The plot centers around Mal, a girl struggling to make ends meet in a post-United States dystopia controlled by two warring mega-corporations. She makes part of her living by gaming in a super-advanced virtual reality MMORPG world.

From this, the Ready Player One comparisons are inevitable. This is nowhere near as annoying as RP1, though. It also doesn't have the other side of the coin: that offbeat, entertaining RP1 energy. They spend a lot more time in the real world in this book, and the main character's personality is flat and matter-of-fact. Overall, that means that Firebreak is slower to grab you, but in my opinion, a more enjoyable and solid story when you get into it.

This book's game features SecOps characters: unique, massively overpowered NPCs that are based off actual SecOps operatives in the real world. There's a whole fan subculture of hunting them, and following them around like superheroes. The real story starts about thirty-five percent in, when Mal runs into a SecOps fighter in real life.

From there, a cascade of action, corporate lies, intrigue, tyranny, cover-ups, and revolution just start building. It's good and interesting and absolutely kept me reading. The best part, though, is the gradual humanization of the SecOps fighters as we meet them more and more.
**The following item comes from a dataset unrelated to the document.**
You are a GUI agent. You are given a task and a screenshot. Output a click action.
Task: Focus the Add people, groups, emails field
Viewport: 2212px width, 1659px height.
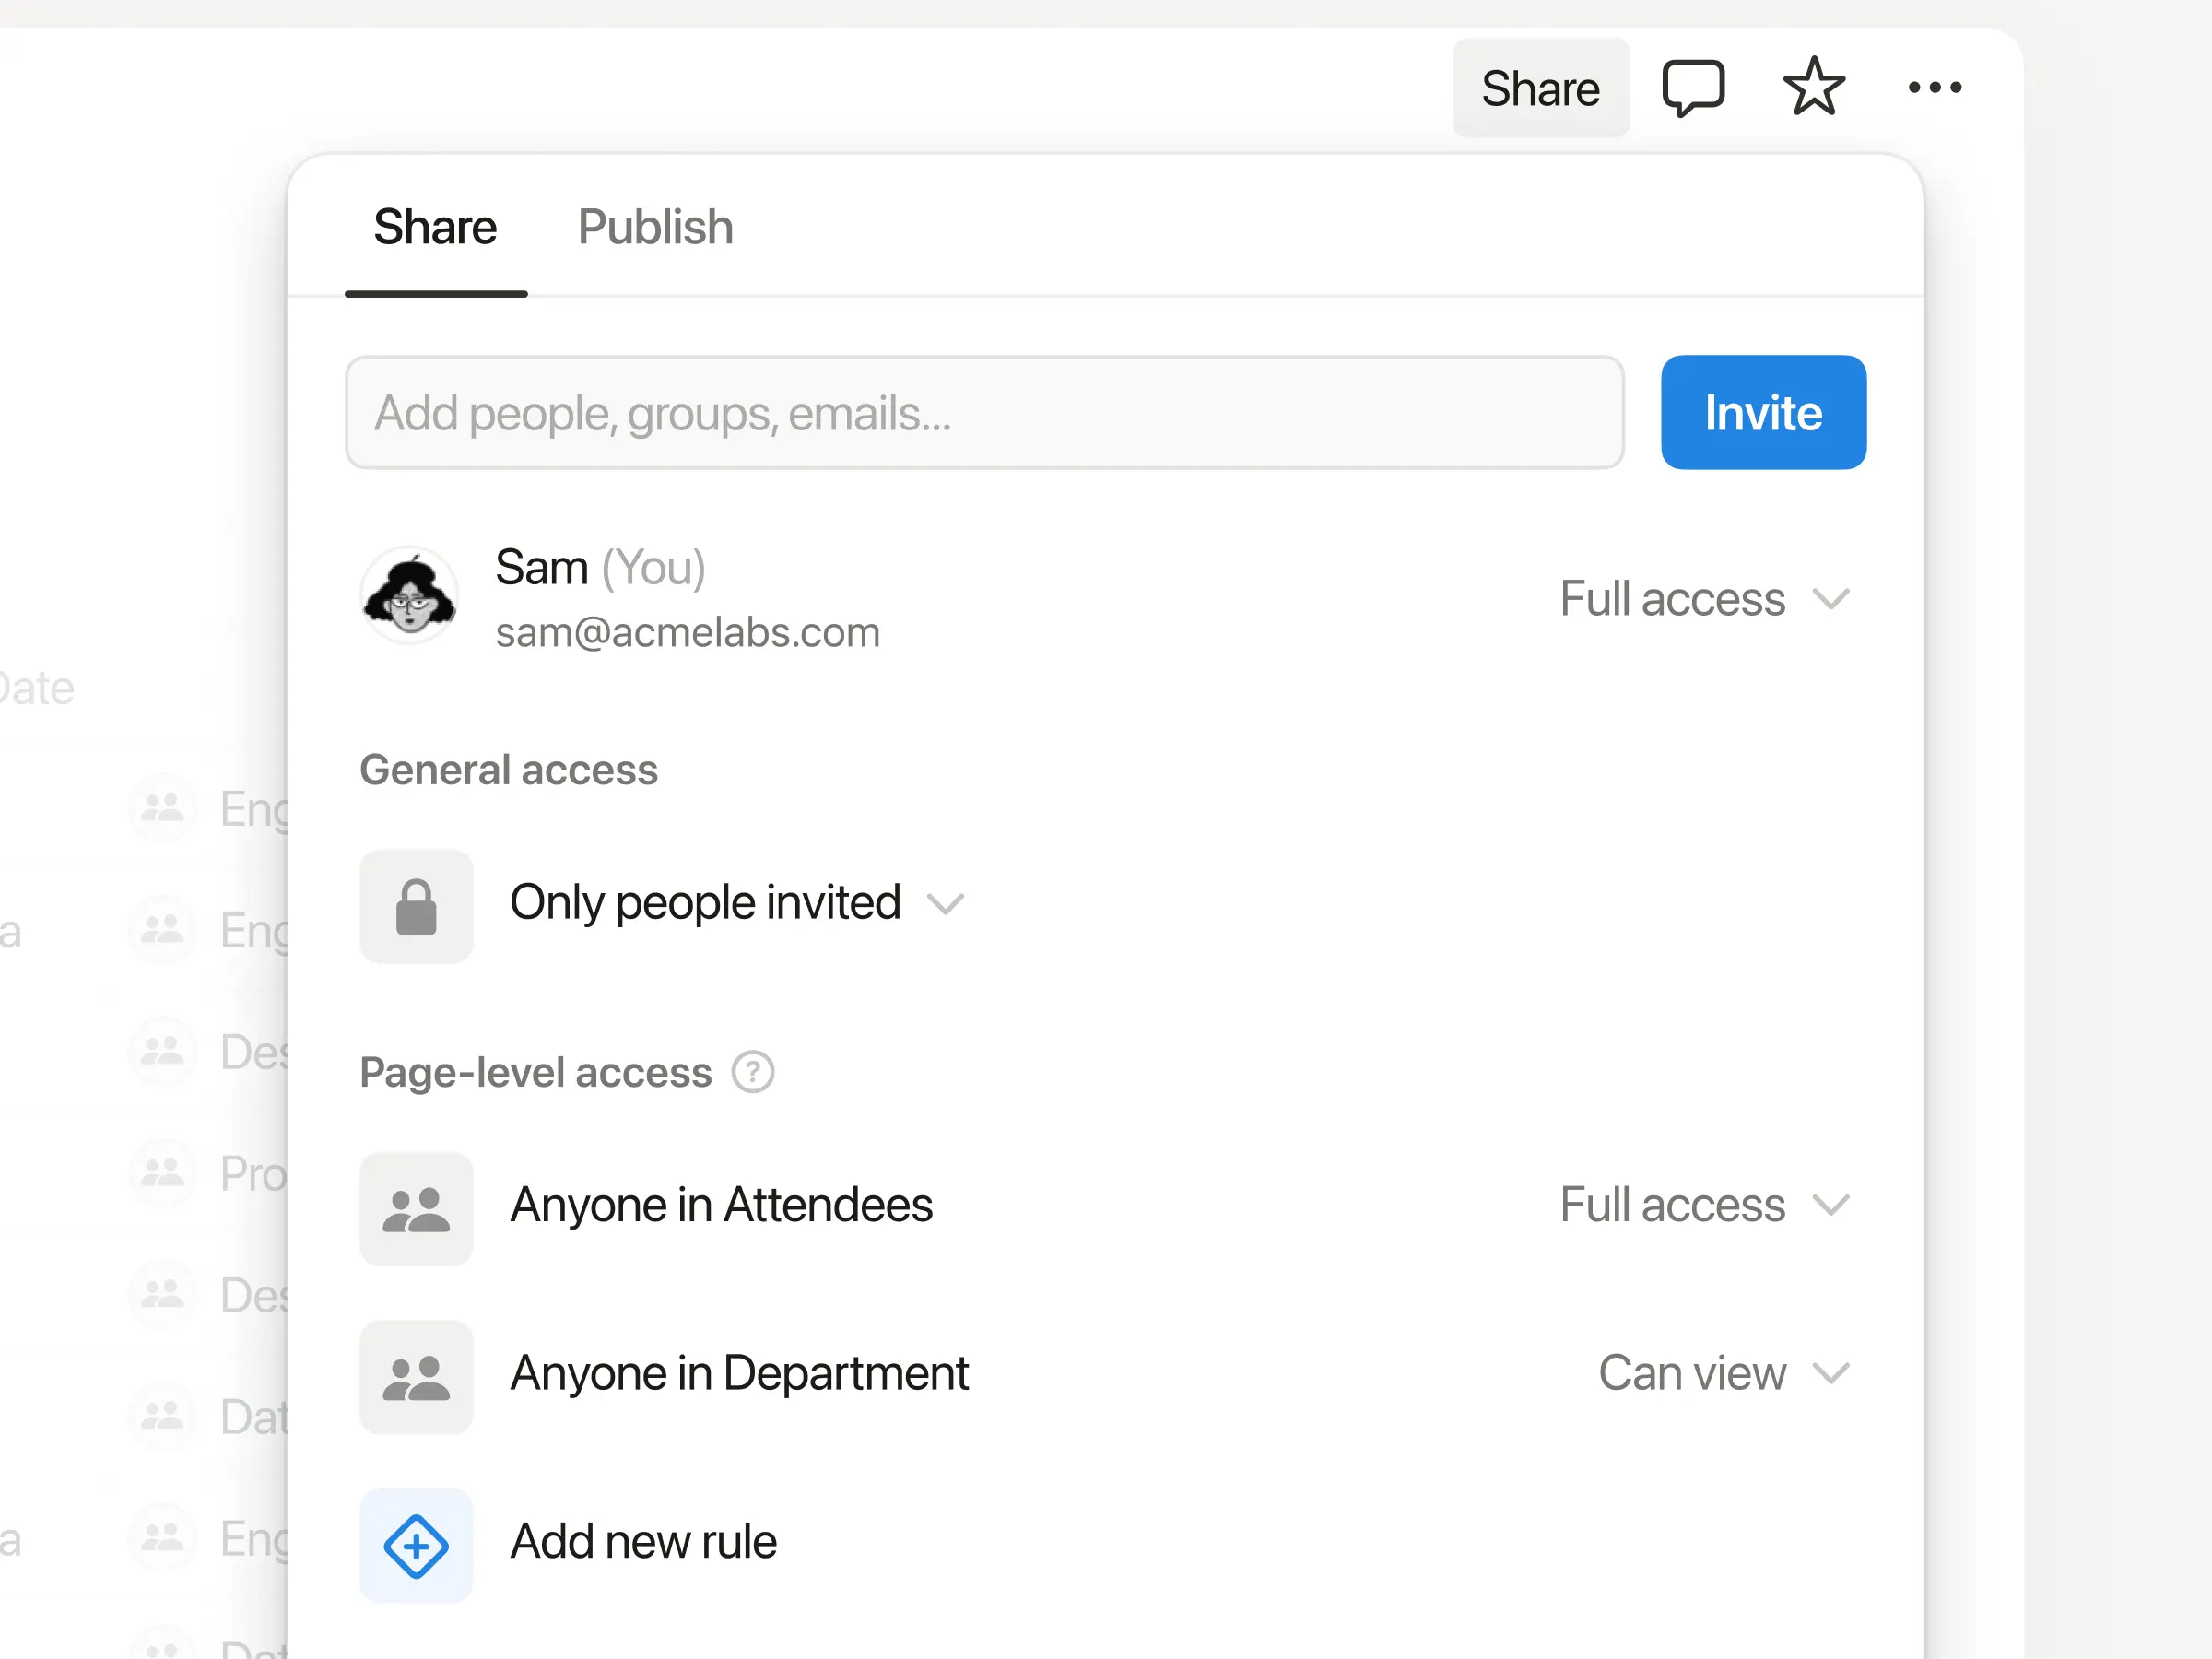984,413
I kept expecting Mal and 22 to have met before as children, or something to explain her interest in him, but there was no backstory and in the end I was fine with that.

There are only about two or three big game sequences, which makes this a lot less of a "gaming" book than RP1, but honestly it's better that way. I love gaming books, but this was better as a revolution-in-real-life book, because all the stakes were in the real life part of the story. If you can work past the slow start, this book is worth it.